(Credit: Texas A&M-University Corpus Christi, Sandra Arismendez.)
According to a recent report NOAA claims that deep-sea soft sediment ecosystem in the immediate area of the 2010’s Deepwater Horizon blowout and subsequent oil spill in the Gulf of Mexico may take decades to recover from the spill’s impacts.
The paper is the first to give comprehensive results of the spill’s effect on deepwater communities at the base of the Gulf’s food chain, in its softbottom muddy habitats, specifically looking at biological composition at the spill same location.
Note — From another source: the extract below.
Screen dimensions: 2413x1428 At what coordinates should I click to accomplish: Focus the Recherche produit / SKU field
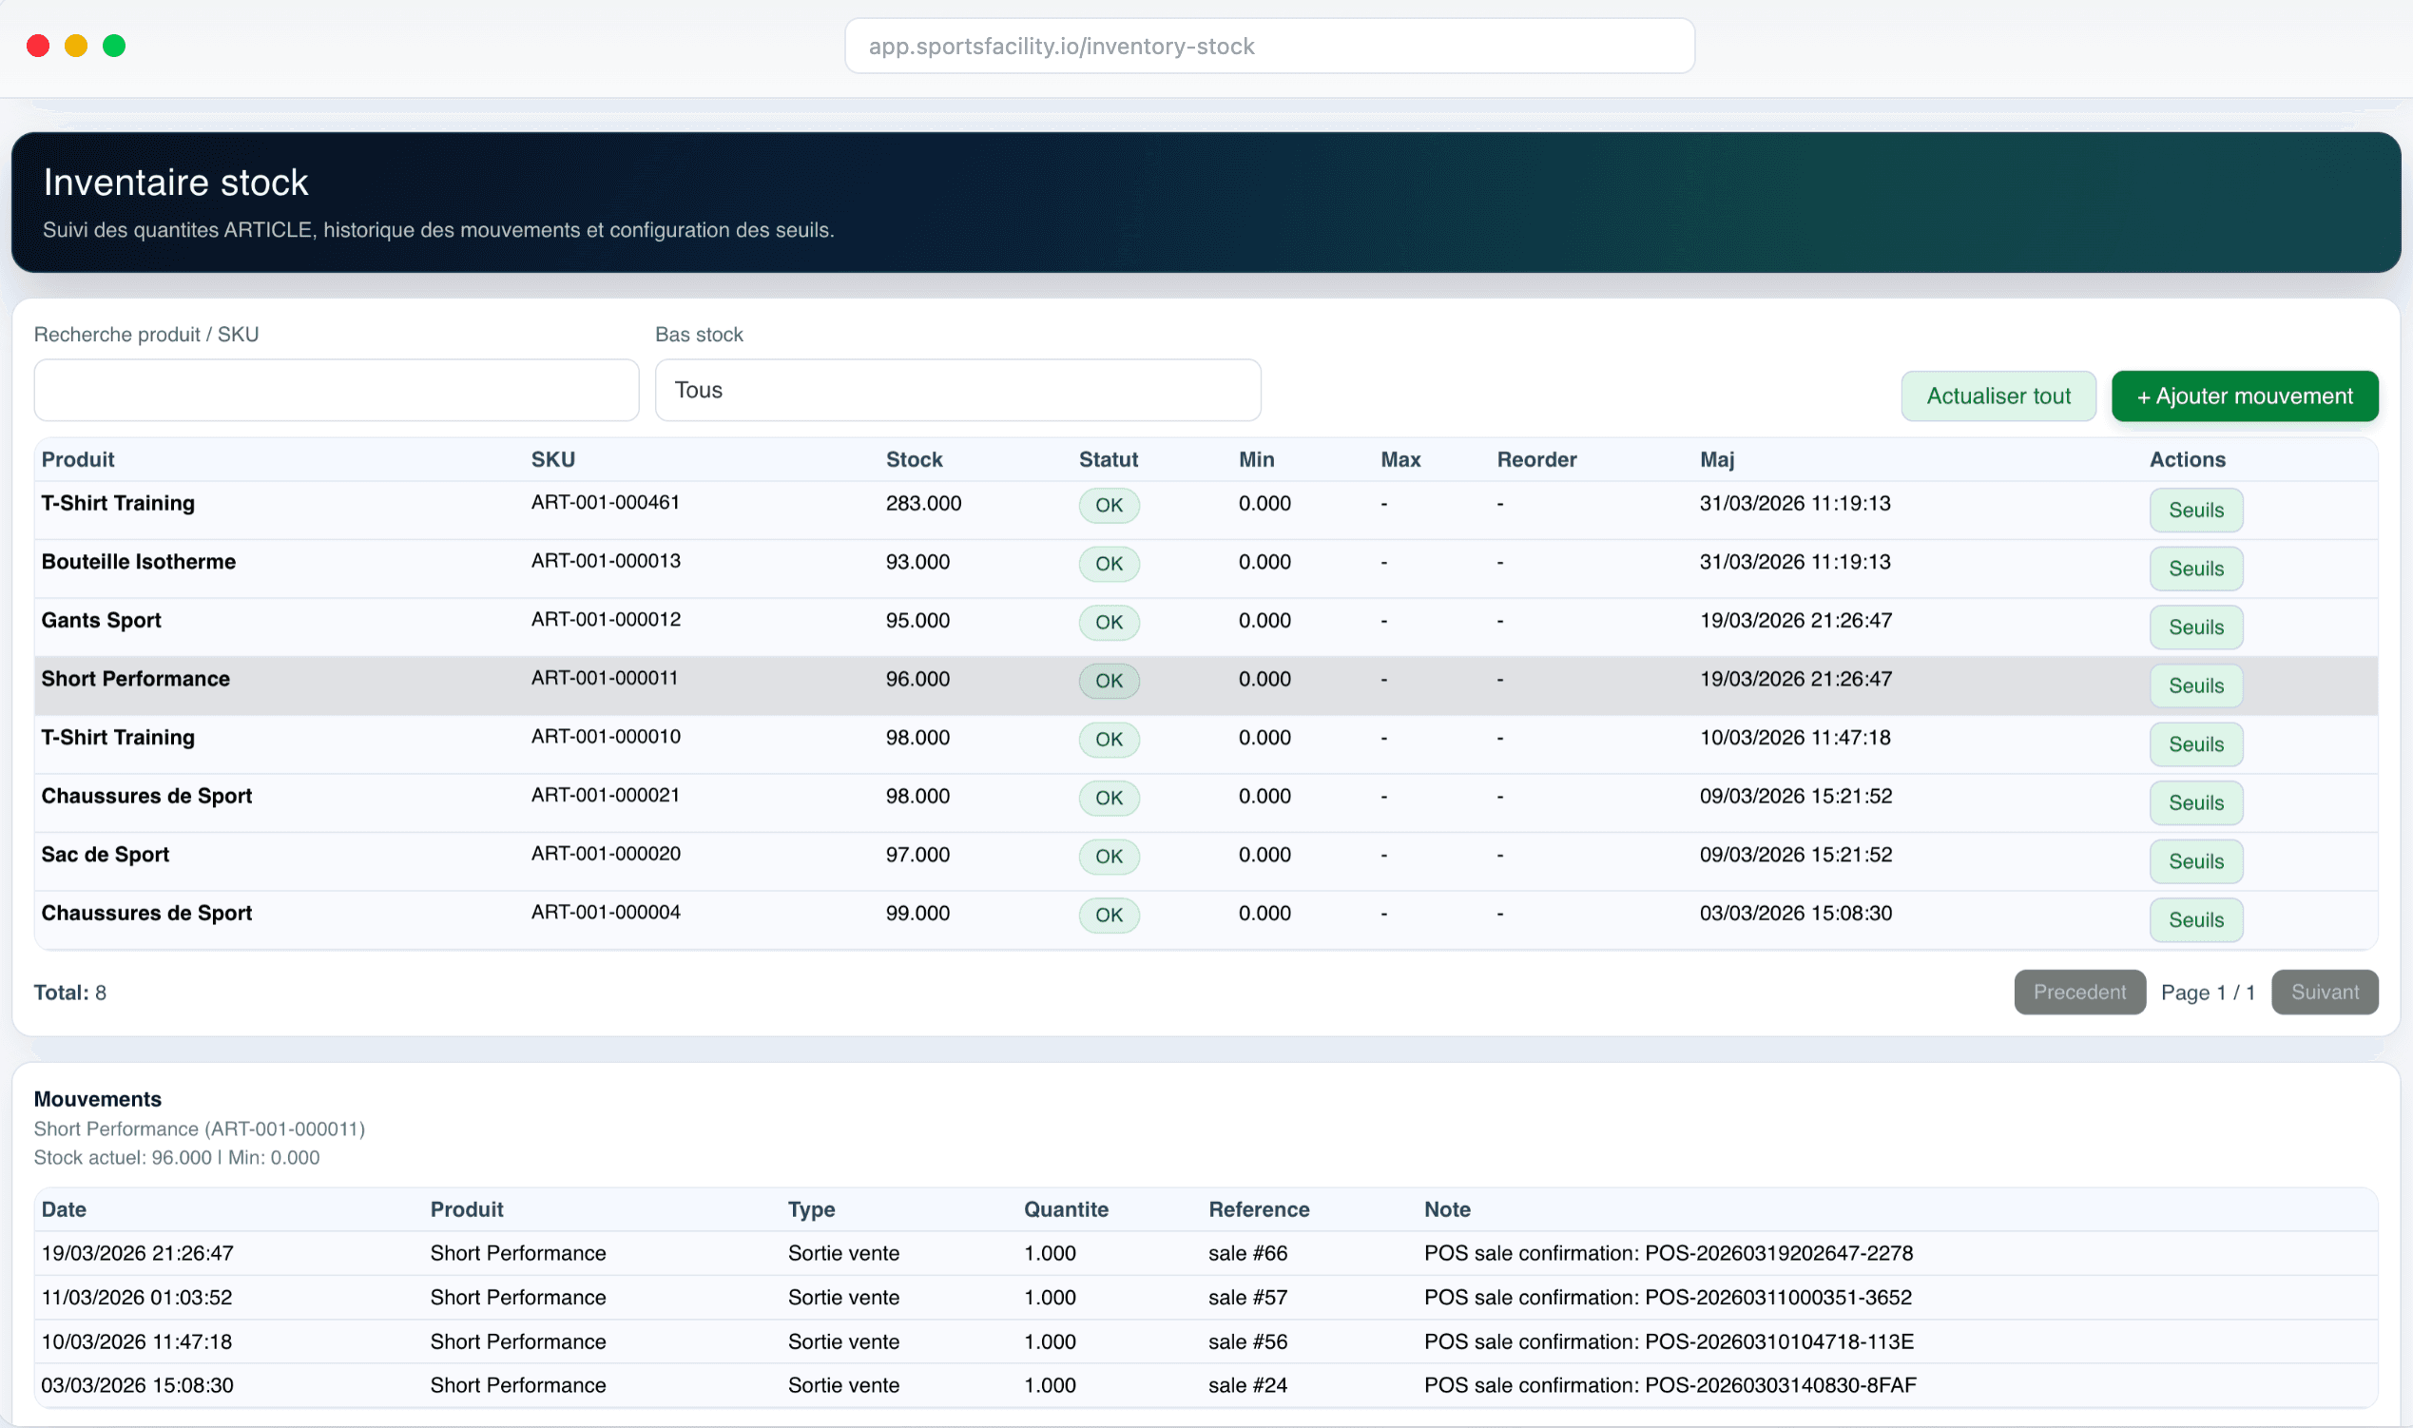coord(336,391)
“As the principal investigators… We have developed an innovative approach to combine tried and true classical statistical techniques with state of the art mapping technologies to map the oil spill.” said Dr. Paul Montagna of Texas A&M University Corpus Christi. “Normally, when we investigate offshore drilling sites, we find pollution within 300 to 600 yards from the site. This time it was nearly two miles from the wellhead, with identifiable impacts more than ten miles away.”
According to this update from NOAA the oil spill and plume covered almost 360 square miles with the most severe reduction of biological abundance and biodiversity impacting an area about 9 square miles around the wellhead, and moderate effects seen 57 square miles around the wellhead.
“The effect on bottom of the vast underwater plume is something, which until now, no one was able to map” said Montagna. “This study shows the devastating effect the spill had on the sea floor itself, and demonstrates the damage to important natural resources.”